The film ends with a burial. Arrangements are made to move the Native American boys’ coffins from New Jersey to the Crow Reservation in Montana. The Crow funeral service was deeply moving. First, a Crow medicine man chanted, and explained that to Native Americans, moving bodies is a VERY bad thing to do, but he understands this HAD to be done. He is asking God to forgive them for moving the bodies. Then, a female Native American Protestant minster leads in what for most evangelical Protestants would be a more typical graveside burial service. A Native American plays his flute. It’s very sad and poignant.

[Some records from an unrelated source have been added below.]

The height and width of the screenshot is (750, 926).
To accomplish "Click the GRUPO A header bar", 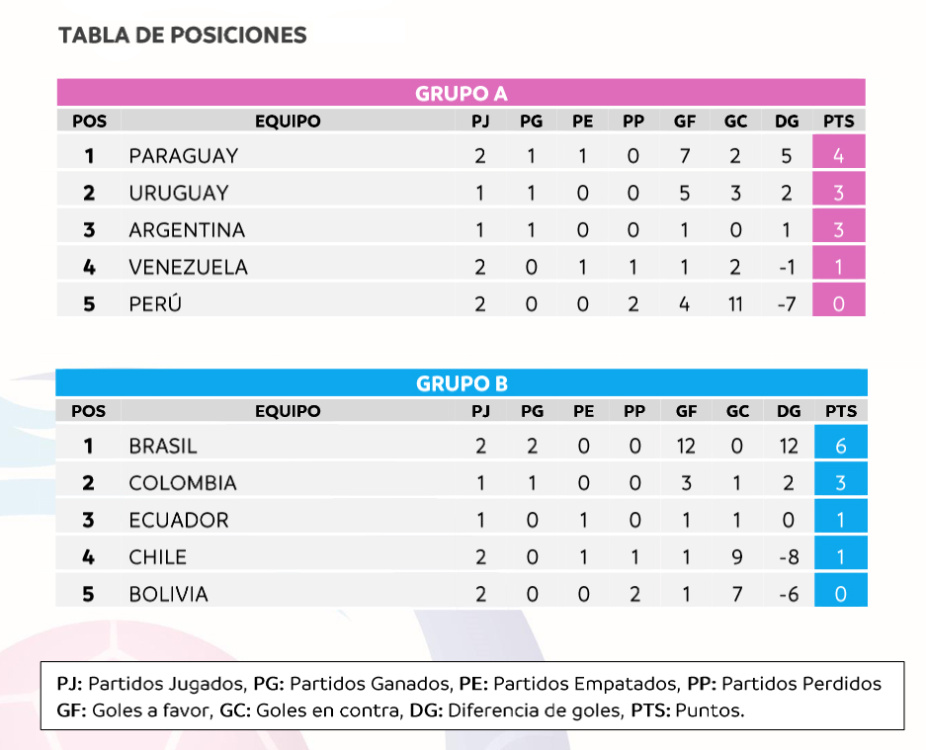I will coord(461,94).
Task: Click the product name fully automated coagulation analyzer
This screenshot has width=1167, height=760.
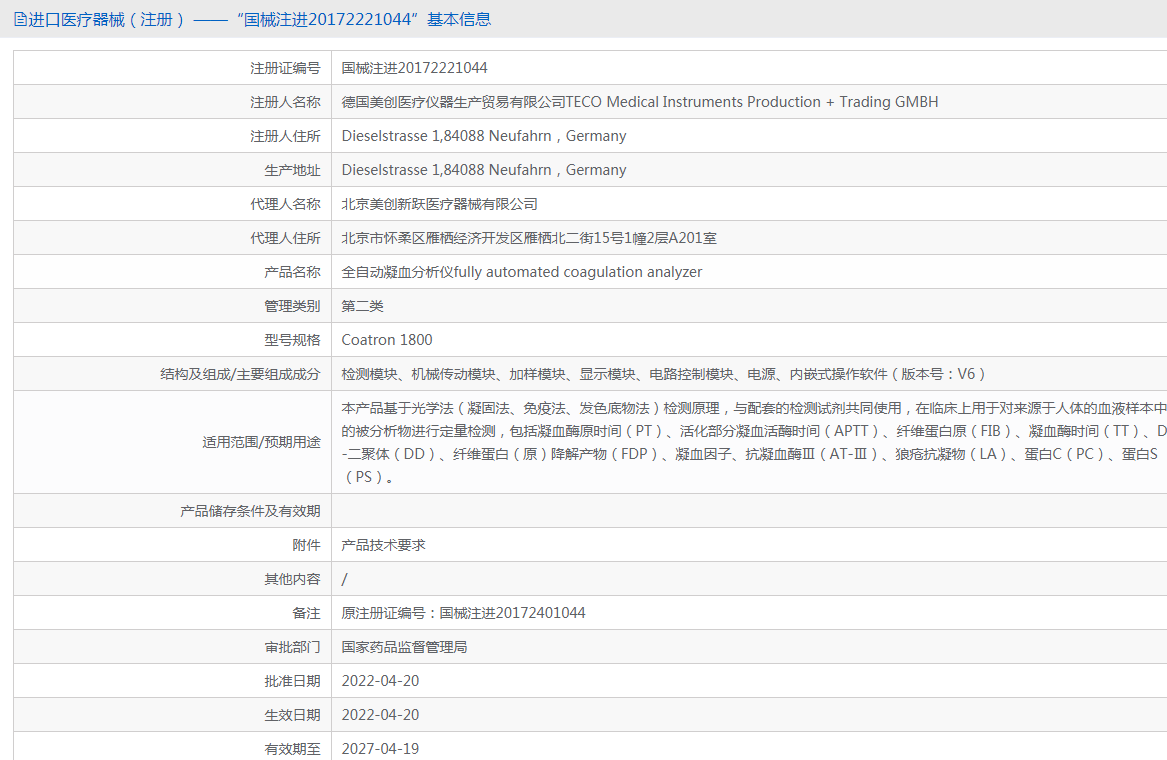Action: coord(521,272)

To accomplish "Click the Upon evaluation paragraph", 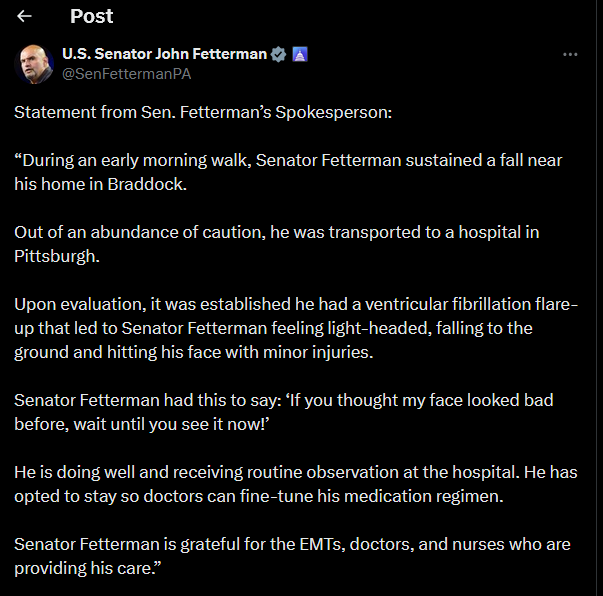I will 295,328.
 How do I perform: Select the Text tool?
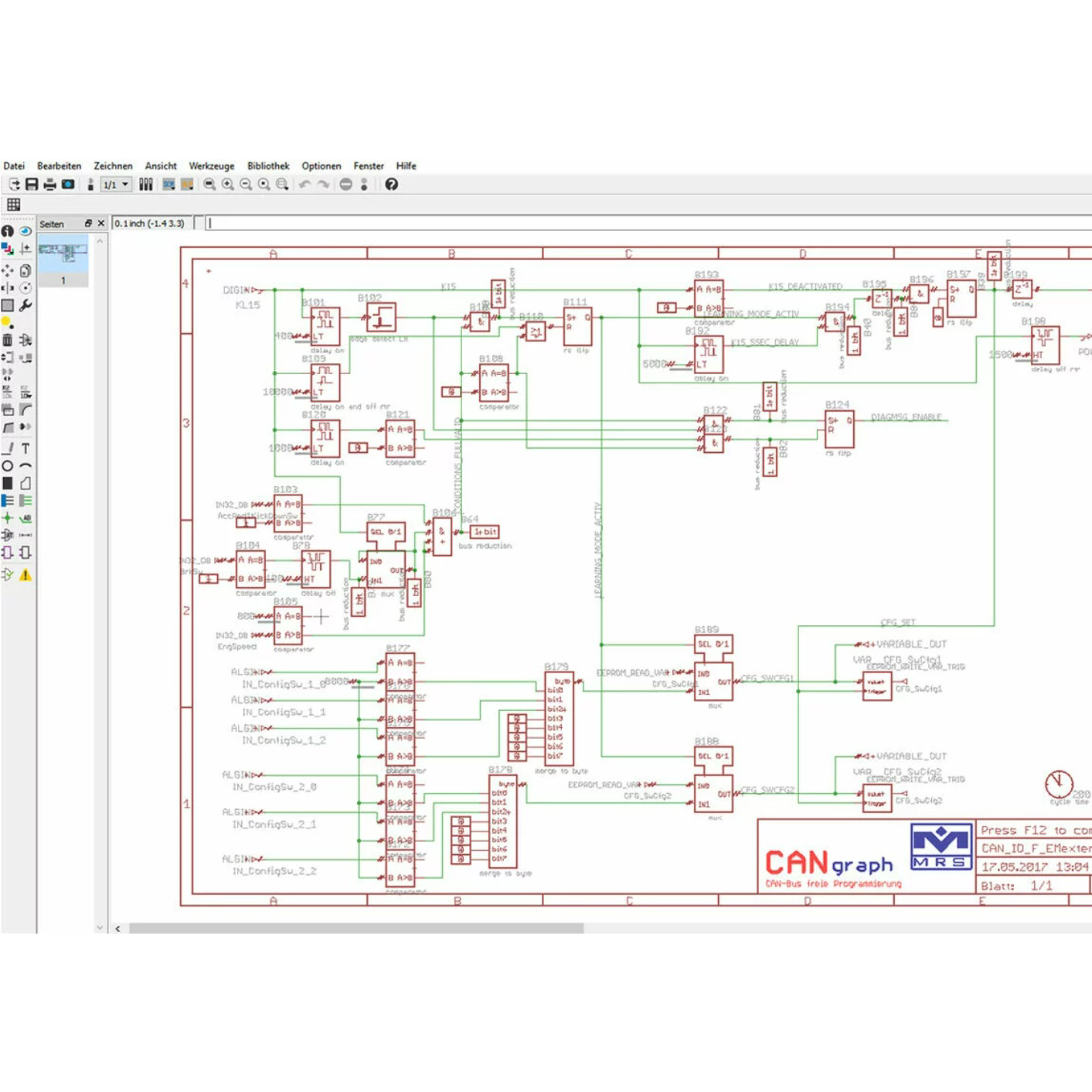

Some of my readers may think the purpose of this film was to trash evangelical Christians or to expose their hypocrisy. While hypocrisy was definitely exposed, I do not think that was the purpose of the film at all. Towards the end, the Mom comments about her ex-husband. He is distraught about all that happened and all he caused. He is truly sorry. He truly loves God. But he is an unhappy and deeply troubled man. She comments that there ARE consequences of sin, and that he is living with those consequences. In the end, the family feels sorry for him, and the viewer feels sorry for him.

As a Christian, I am left pondering that IT’S JUST NOT SUPPOSED TO BE THIS WAY! This was just NEVER what God intended! And how sad that sincere professing Christians allowed their “flesh” and their “old nature” to SO dominate them (especially that father) with such tragic results. You know, if those parents had really LIVED what God had called them to, well, they wouldn’t have been “perfect”, no one is (except Jesus). But they WOULD have left a strong Godly heritage and legacy.

How important it is for all Christians to be “doers of the Word and not hearers only”. Thank you Chris Billing for sharing your powerful and very painful family story with us.

1 comment:

jon TK said...

There's a similar theme regarding Christians who don't live it in the film White Oleander. It's the story of a teenage girl whose mother is in jail and so she is placed in foster homes. In the first or second of these, she is taken in by a Christian family. They are an Assemblies of God church (in the book it's "Assemblies of Christ"), and she gets saved and baptized much to the chagrin of her mother. The mother has a biological daughter who is rebellious and cold. The daughter basically infers that her mother is not what she seems to be. Later we learn the mother is having an affair with this repair man or something (it's been awhile since I saw it), and the sequence ultimately ends with her pointing a gun at the daughters. I don't remember why. Anyway, the lead girl is taken to other homes then, and turns away from the church. The acts of one woman meant another soul was lost.